Yes, and this is cheap and does lead to gains. (Specifically: around 1 inch.)

> but this would be very expensive and basically impossible without synthetic
> embryos.

First, this is not remotely what you said. Second, it's not true: you only
need more eggs and they don't have to be 'synthetic' whatever that means, and
there's a lot of work on inducing egg development from stem cells so in
another 10 years it may well be possible for parents to do massive selection
like that. Third, you don't need millions of embryos if you just want a very
tall person, as the advantage is cumulative over generations (which is the
critical insight behind Iterated Embryo Selection: it's much more efficient to
take a few hundred embryos through multiple generations of selection than it
is to try to brute force a single selective step). That's omitting any gains
from CRISPR or genome synthesis or other methods not yet thought of.

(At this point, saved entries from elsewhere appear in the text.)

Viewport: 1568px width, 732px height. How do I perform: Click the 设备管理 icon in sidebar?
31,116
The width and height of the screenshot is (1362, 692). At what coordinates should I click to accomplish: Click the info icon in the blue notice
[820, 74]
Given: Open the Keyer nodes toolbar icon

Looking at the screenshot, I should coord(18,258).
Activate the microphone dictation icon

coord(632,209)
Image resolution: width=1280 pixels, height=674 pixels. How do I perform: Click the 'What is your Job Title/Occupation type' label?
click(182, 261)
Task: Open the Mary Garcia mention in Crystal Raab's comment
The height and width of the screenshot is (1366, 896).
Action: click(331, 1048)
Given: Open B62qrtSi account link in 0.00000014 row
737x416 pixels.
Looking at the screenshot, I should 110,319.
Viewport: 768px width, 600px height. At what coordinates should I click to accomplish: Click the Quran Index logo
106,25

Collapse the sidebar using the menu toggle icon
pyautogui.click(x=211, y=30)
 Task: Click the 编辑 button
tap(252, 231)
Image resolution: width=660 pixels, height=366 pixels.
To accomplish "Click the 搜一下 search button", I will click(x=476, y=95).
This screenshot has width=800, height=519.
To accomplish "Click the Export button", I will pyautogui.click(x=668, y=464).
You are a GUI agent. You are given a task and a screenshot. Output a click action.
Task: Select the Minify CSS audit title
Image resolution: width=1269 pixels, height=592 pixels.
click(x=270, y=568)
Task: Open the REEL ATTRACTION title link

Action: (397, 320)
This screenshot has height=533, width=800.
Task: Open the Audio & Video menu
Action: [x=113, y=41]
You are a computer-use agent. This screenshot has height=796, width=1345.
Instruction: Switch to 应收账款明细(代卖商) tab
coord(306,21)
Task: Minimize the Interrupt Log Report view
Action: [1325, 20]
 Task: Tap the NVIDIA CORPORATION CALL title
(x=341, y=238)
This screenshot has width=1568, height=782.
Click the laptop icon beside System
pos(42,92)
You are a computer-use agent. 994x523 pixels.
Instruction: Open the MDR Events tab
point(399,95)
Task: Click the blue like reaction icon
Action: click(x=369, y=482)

Fourth,
why would any parent want that in the first place as that's into the realm of
potential healthy problems (even if we're assuming only male embryos) and
beyond the useful level of height advantages, especially when they could be
instead spending that count of embryos to maximize a weighted sum of all
health and other complex traits? (Remember, just because everyone talks about
doing embryo selection on a single trait at a time doesn't make that remotely
a good idea; there are big gains to selecting on many traits simultaneously.)